Quantum dot firm UbiQD bags US anti-counterfeit patent

US start-up UbiQD has been awarded a US patent on the use of its quantum dot technology in anti-counterfeit inks.

Quantum dots - also known as colloidal semiconductor nanocrystals - have 'tunable' optical properties such as photoluminescence and are already finding commercial applications in device such as ultra-high density televisions. Their ability to emit different wavelengths of light means they have been pitched as an alternative to dyes and pigments for security inks.

The Los Alamos, New Mexico-based quantum dot specialist says its quantum dots have low-toxicity compared to rival technologies, inexpensive and compatible with low-cost liquid manufacturing techniques.
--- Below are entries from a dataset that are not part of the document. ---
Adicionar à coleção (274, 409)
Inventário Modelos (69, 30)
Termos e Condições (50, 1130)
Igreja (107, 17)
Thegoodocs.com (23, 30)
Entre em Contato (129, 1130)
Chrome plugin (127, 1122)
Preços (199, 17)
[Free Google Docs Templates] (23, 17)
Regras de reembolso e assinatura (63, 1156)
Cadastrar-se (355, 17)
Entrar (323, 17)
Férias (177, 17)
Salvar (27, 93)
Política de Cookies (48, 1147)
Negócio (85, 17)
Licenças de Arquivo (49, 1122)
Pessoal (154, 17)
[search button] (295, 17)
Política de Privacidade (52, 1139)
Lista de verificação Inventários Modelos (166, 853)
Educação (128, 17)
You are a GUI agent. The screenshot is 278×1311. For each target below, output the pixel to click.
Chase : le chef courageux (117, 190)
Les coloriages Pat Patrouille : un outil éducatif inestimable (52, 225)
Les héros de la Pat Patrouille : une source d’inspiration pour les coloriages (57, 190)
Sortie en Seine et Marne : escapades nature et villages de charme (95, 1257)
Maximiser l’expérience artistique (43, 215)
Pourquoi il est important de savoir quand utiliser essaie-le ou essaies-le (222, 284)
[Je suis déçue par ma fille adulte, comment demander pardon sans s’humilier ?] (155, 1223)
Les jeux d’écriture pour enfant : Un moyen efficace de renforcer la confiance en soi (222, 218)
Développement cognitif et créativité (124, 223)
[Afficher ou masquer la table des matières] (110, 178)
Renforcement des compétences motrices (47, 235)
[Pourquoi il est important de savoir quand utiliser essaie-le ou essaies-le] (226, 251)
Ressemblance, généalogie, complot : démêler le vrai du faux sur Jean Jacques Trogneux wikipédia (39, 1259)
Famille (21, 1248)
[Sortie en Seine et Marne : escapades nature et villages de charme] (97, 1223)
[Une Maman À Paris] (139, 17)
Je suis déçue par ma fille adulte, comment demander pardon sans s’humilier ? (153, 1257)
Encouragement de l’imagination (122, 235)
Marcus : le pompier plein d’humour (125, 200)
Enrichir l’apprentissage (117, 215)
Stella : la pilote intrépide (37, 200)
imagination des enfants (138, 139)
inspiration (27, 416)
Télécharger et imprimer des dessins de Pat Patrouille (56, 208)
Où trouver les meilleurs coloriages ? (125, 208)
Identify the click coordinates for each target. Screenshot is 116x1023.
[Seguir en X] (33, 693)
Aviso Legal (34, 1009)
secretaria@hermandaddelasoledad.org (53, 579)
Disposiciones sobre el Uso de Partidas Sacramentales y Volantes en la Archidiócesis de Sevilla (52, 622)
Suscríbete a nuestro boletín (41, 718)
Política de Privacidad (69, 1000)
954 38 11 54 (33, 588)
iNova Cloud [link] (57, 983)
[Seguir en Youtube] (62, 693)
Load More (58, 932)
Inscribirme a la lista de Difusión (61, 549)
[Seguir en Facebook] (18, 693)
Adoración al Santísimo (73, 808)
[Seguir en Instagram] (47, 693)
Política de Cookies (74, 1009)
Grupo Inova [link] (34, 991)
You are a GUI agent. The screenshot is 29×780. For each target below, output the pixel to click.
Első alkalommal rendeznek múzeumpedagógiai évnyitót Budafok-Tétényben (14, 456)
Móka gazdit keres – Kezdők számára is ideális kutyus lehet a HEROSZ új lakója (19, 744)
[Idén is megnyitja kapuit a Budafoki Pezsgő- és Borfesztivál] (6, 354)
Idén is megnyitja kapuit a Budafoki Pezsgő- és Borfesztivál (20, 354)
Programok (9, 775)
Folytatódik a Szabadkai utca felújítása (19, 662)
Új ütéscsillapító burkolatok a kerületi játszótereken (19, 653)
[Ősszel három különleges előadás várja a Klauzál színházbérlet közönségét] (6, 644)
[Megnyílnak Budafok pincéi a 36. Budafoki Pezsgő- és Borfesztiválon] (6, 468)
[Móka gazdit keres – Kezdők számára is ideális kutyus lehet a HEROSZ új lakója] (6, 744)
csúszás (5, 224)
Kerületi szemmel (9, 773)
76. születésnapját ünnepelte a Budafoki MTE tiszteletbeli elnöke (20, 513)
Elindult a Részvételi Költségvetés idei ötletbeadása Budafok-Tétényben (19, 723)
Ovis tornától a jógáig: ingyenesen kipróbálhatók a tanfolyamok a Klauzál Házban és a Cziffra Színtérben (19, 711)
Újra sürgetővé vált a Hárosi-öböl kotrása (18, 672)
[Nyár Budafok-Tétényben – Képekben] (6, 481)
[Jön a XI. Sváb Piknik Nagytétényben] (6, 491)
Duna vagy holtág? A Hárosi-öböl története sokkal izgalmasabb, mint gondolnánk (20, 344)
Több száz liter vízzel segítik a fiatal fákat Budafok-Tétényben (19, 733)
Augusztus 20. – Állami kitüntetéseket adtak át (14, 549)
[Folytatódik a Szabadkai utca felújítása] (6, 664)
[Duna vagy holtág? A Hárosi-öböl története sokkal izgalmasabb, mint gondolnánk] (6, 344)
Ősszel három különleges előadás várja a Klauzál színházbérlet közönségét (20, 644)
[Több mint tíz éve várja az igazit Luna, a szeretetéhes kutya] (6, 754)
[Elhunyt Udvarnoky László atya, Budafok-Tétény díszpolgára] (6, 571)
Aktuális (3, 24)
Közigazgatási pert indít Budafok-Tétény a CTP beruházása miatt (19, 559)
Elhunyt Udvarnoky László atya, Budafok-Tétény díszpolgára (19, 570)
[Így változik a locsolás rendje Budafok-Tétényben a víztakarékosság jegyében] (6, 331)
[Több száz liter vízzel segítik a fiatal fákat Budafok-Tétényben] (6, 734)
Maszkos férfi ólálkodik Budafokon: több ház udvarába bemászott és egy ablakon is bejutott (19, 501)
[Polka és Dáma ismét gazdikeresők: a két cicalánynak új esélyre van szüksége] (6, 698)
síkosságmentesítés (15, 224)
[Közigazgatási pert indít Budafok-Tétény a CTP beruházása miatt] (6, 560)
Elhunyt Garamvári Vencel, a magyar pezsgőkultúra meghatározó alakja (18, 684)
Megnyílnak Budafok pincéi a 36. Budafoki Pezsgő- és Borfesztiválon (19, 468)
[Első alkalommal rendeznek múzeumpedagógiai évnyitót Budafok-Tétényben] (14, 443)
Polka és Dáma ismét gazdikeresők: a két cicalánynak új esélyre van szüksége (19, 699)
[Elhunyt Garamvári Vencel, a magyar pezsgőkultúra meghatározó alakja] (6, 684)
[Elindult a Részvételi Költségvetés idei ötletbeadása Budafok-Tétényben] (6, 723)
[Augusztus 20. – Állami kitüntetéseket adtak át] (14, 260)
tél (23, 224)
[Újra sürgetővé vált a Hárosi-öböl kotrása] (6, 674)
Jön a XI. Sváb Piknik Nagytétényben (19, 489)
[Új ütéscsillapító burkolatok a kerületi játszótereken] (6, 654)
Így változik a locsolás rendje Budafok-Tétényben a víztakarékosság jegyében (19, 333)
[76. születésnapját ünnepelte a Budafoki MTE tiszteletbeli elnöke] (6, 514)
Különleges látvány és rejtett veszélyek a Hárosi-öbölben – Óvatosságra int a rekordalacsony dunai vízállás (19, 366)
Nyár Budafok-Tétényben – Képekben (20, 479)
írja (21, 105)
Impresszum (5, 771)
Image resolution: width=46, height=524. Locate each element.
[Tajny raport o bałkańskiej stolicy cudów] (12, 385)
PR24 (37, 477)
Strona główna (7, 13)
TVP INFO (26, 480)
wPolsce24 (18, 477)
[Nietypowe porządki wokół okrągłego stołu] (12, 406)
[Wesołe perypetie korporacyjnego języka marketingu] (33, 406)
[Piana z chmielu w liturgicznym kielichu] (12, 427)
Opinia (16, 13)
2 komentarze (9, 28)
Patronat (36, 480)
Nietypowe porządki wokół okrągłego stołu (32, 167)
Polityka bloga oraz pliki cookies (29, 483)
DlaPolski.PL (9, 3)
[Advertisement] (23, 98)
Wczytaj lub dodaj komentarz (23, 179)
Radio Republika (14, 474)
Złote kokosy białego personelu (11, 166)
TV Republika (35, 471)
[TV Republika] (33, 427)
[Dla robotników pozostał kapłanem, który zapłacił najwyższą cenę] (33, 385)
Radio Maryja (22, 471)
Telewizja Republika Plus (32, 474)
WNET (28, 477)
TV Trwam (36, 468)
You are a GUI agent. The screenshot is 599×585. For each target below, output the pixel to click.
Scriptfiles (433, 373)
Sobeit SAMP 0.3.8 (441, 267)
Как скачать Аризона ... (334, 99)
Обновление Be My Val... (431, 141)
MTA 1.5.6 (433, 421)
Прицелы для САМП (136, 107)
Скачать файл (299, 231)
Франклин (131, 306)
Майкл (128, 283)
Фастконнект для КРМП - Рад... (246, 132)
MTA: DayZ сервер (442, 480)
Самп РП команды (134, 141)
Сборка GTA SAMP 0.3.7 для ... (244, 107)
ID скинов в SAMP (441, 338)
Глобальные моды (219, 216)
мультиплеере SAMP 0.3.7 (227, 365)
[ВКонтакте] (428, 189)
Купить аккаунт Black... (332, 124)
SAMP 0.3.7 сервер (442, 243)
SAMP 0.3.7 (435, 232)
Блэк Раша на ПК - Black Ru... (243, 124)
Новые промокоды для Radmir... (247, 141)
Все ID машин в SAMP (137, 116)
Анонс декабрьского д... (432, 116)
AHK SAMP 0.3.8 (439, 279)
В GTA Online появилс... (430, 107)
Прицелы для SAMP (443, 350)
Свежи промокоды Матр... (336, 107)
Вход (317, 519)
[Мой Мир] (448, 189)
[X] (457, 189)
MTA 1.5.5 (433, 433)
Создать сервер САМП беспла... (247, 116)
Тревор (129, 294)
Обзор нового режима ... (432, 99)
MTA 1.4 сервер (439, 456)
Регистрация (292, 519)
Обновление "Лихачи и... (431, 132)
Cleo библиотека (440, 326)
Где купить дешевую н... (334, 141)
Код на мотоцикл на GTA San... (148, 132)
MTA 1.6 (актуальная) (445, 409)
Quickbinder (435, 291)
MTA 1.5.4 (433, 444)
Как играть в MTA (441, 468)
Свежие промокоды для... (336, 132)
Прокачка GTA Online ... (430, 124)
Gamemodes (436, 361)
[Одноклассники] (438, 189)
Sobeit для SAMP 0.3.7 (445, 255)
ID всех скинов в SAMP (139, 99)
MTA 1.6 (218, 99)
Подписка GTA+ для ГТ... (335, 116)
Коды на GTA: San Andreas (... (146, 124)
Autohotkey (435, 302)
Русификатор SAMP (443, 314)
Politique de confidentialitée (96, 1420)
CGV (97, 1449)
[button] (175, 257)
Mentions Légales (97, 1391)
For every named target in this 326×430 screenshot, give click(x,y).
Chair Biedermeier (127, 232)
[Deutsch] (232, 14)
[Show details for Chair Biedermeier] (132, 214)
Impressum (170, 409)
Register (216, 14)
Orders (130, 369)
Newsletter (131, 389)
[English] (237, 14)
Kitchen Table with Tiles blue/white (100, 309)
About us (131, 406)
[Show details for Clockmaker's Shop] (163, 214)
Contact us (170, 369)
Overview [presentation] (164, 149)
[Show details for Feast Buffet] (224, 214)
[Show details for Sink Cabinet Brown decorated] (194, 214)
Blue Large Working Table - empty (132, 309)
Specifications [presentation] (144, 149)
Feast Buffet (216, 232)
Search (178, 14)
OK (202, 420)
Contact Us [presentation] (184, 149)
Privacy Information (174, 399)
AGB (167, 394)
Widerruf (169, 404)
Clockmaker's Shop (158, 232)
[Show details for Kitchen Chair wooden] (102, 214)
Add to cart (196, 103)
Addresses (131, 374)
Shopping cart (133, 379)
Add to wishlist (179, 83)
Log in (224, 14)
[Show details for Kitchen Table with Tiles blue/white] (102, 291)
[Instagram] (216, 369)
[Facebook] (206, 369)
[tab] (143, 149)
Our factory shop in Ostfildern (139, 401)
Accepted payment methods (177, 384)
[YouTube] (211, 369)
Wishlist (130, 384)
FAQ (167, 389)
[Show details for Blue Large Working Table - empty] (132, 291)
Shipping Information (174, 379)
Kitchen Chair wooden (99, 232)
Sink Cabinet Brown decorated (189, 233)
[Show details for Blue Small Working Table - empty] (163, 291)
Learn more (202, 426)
The abstract of the patent - awarded on July 5 - appears below.

Quantum dot security inks

Abstract: A security ink is provided which includes a liquid medium having a plurality of quantum dots disposed therein. Upon excitation with a suitable light source, the ink exhibits a quantum yield greater than 30 per cent, and a photoluminescence which has a lifetime of more than 40 nanoseconds and which varies by at least 5 per cent across the emission spectrum of the quantum dots. Also disclosed are apparatuses for using the same for anti-counterfeit or authentication purposes, which uniquely identifying the presence of photoluminescent materials by spectrally resolving their photoluminescence lifetime.